The Darkness of Winter

I’m not a big fan of winter in this particular part of the country.

 I don’t like feeling cold down to my bones.  I don’t like the treacherous traffic, ruining the hemlines of my dress pants and jeans, having to choose between wearing one pair of ugly waterproof boots all day or carrying a second pair of shoes to work. 

I don’t like that it’s harder to exercise in the winter.  Not only is it less appealing to crawl out of the warm bed at 5am in the morning (super dark AND cold), but add to that the necessity of bundling up in extra clothes, wearing snow boots, scraping the car and driving to the gym on frozen or slushy roads.  Also in the winter I get less “natural” exercise like playing outside and walking places.  I still do all of these things, it’s just more of a pain so I do less of them.

I don’t play any winter sports.  I don’t even ice-fish – me in the land of 10,000 frozen lakes!  I’d like snowmobiling, but I don’t have a snowmobile or anywhere nearby to ride one.  I’ve tried ice-skating a couple of times, but I can’t seem to grasp the art of gliding over the ruts in the ice left by other skaters.  Roller-blading and roller skating I got; ice-skating I do not.  I’ll usually go sledding or snow tubing once or twice each year, and I was in winter running club in high school, but I think I may have joined because I had a crush on one of the other members…

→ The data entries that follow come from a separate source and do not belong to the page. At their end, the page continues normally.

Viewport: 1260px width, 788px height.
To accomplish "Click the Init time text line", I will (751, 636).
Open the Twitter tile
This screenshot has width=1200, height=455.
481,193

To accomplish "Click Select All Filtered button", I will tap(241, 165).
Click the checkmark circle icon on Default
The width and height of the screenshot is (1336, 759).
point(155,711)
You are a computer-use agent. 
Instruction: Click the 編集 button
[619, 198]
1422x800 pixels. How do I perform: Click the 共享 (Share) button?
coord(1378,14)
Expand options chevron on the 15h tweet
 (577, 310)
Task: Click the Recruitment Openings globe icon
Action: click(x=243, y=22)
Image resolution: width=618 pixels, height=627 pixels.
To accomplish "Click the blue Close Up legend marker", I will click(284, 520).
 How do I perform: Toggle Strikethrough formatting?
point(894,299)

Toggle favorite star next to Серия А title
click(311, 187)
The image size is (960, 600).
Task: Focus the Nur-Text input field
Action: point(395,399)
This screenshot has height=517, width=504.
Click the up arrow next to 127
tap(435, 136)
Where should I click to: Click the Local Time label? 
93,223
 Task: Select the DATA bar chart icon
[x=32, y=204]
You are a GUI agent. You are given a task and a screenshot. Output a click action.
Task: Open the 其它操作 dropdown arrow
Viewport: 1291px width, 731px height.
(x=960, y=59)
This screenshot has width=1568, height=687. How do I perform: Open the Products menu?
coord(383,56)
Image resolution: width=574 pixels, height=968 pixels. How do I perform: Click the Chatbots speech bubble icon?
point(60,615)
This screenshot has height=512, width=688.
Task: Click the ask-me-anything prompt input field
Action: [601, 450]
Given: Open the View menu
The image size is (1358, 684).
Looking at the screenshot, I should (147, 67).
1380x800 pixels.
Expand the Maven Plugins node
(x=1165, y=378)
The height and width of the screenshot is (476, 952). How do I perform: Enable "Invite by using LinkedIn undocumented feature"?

No one in my family ever did downhill skiing or snowboarding when I was growing up, and frankly I’m not too excited to learn how to do either of those now.  First it looks…umm…cold.  And second, every time I think about getting up on skis, I imagine me bundled up like Ralphie’s little brother in A Christmas Story, standing at the top of the bunny hill, slowly starting downward, and just as things seem like they might go alright, I trip and bury myself in a snow hill with only my crossed skis left visible in the air above me. 

Nothing like the power of positive thought, eh?

One more thing.  The biggest thing: My evenings are shorter. 

They’re not really, they just feel shorter.  I usually leave work sometime between 4pm and 6pm – that’s the same regardless of the time of year.  The difference is a matter of sunlight.  In the summer I can work until 6pm and know that I have a good two hours left of daylight in which to do “things and stuff” – whatever it is that needs doing.  In the winter I start getting antsy around 3:30pm because I know it’s going to be pitch black by 4:15pm. 

That’s a problem because when it’s dark, it’s very cold.  That means I have to drive home in the Cold Dark, and I have to go grocery shopping in the Cold Dark, I have to go out with friends and family in the Cold Dark.    The Cold Dark is lonely.  Sound is muffled; lights are sharp and hurt to look at.  My cold face, fingers and legs become numb and feel stiff.  All I want to do is huddle under a blanket in front of a fire and let every available light bulb blaze.  I’m not inspired to run errands or leave my house for entertainment.  I feel like I should be hibernating until the sun resumes normal working hours. 

Occasionally I do find myself admiring the Cold Dark.  Not so much that I appreciate its presence for a full three months, but if I could have it for a week every year…I think I’d like that.

Take last night.  I left work yesterday at 6:15pm, later than most of my coworkers.  I work in a suburb, in quiet, sparsely-inhabited industrial park located on a lake near a golf course.  There is never a lot of traffic, and the trees and open lake make the world seem very big and wild at night. 

I bundled up in my many layers, and as I walked outside I noticed that a fresh layer of snow had carpeted the concrete walkways and asphalt parking lot.  I had left by a side door, and only a few sets of foot prints tracked from where I was standing.  They walked side-by-side, only diverging and disappearing into other footprint traffic at the end of the walkway as they split off to find their respective vehicles. 

Everything was so…still.  I took a deep breath and the air was cold in my nose and throat.  Outside smelled new, fresh, clean.  The parking lot security lights cut through the blackness, creating cones of light if observed individually, and together casting a dome of brilliance which gently faded at the edge of the lake shore.  The buildings across campus seemed to be Hollywood cutouts, backlit by unseen street lights, empty and flat.  If I walked behind them I wouldn’t have been surprised to see unpainted wood held upright by enormous 2×4 beams.

My warm breath fogged up my glasses, obscuring the silent world and shaking me out of my reverie.  The magic of the moment was further dispelled when I reached my car and had to use two hands to force the frozen door open.  The cold leather of my car seat quickly penetrated my coat and dress pants, and on the curved exit of the parking lot I lost traction under my tires, swerving gently sideways before regaining control of the car.

But for a short time, the Cold Dark had been regal, majestic and bigger than slushy roads, the wet gloves and my ennui.  For a moment it was beautiful, and I was happy to be in it.